BP’s big new gas plans in West Africa pose climate and biodiversity threats in Senegal, and lucrative contracts with ENI, ExxonMobil, BP, Shell and Total threaten Mozambique.

Africa’s leaders must take heed that our communities cannot risk a repeat of the devastation the fossil fuel industry brought to the Niger Delta. The neocolonial model of extracting and exploiting Africa’s resources at any cost must stop.

The African Climate Summit should be an opportunity to chart the continent’s direction towards an equitable and sustainable future that protects our people and communities, and to prepare a coordinated front from African leaders to call for a fast and fair phase-out of all fossil fuels at COP28.

Yet the summit agenda appears to have been hijacked. The focus is on fossil fuel promotion instead of clean energy solutions and carbon credits instead of a just transition towards renewables. Pushing for fossil fuels will continue to allow Global North countries to exploit our continent’s resources and threaten our future.

More than 500 civil society organisations issued an urgent call to reset the focus of the Africa Climate Summit from Global North and corporate interests to one of African priorities, such as a just and equitable phase-out of all new fossil fuel projects.

Every new fossil fuel project is incompatible with a liveable future. According to the International Energy Agency, respecting the 1.5C warming limit and securing a liveable future means there can be no new coal, oil or gas.

It is a myth that fossil fuels support development. Fossil fuels neither equal energy access nor do they equal jobs or profit. The resources and profits from fossil fuel extraction in Africa have always been exported to the richest countries, leaving our communities with nothing but pollution, increased inequality, eroded governments and growing militarisation.

Africa – the continent suffering the worst of the climate crisis but having the highest renewable energy potential – does not need new fossil fuels or false and unproven technologies that allow rich countries to continue to burn fossil fuels. African leaders must listen to the African people, who want a just transition to 100 percent renewable energy.

With 600 million Africans lacking access to clean, modern energy, we say scaling up cheap, decentralised, renewable energy is the fastest and best way to end energy exclusion and meet the needs of Africa’s people.

Shifting to renewable energy and phasing out fossil fuel reliance will permanently bring down soaring energy costs and increase energy security. Renewable technologies are more affordable, can be scaled up more rapidly and do not introduce further volatility through increased climate damage, fiscal instability and stranded asset risks as global gas demand drops. They can also be community-led and -owned and can better reach rural communities.

This is the only effective route to achieving a more secure, prosperous future – for Africa and the world.
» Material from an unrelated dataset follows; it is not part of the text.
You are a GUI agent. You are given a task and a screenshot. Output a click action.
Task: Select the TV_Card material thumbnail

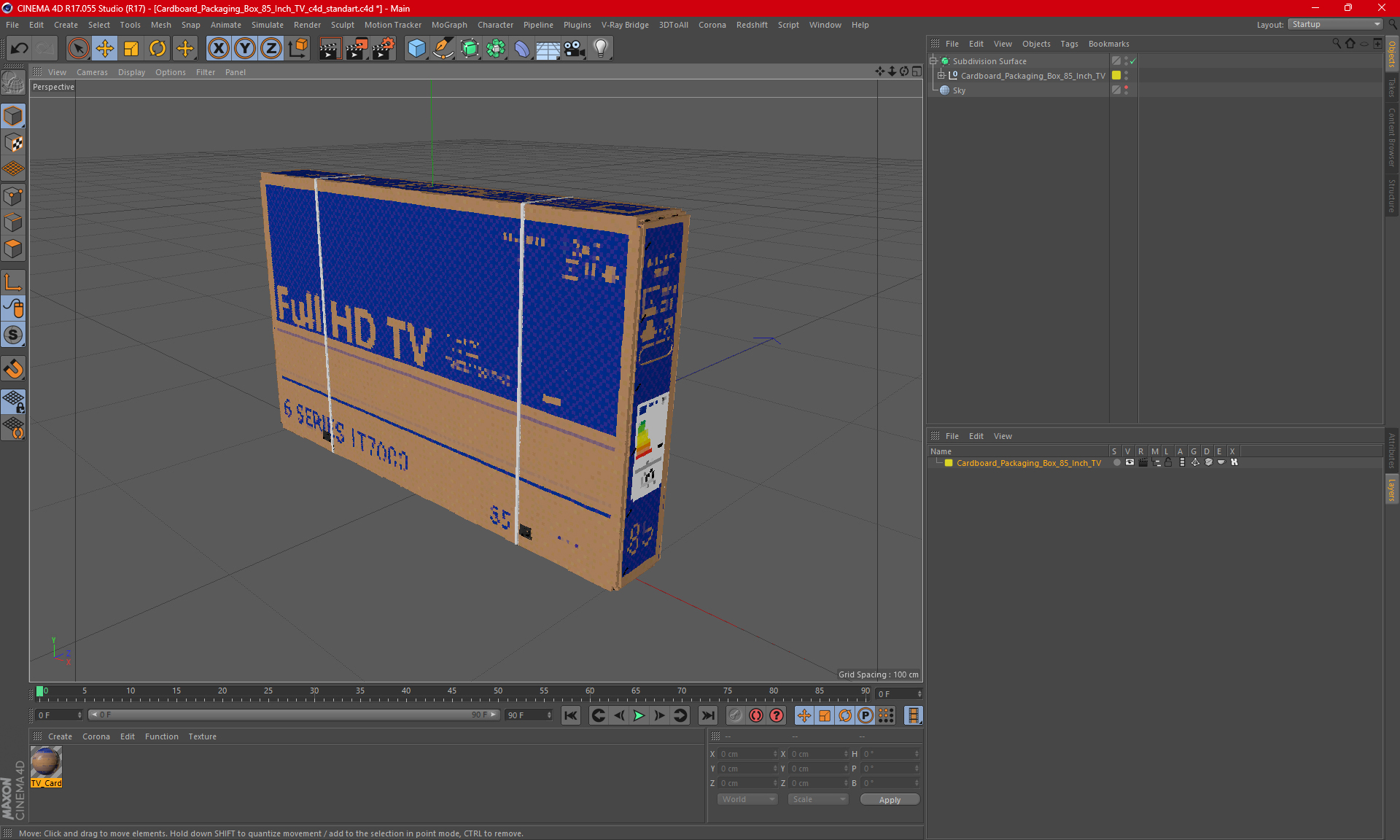click(x=46, y=763)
As African leaders gather at the Africa Climate Summit and head towards COP28 talks in Dubai, they must act with the integrity and leadership required to ensure a sustainable future powered by clean energy.

*Aneesa Khan is of Oil Change International, Salome Nduta is of while Samuel Mondlane is a journalist with Mozambique chapter of Fishermen Network, Fishnet

The views expressed in this article are the authors’ own and do not necessarily reflect The SUN’s editorial stance.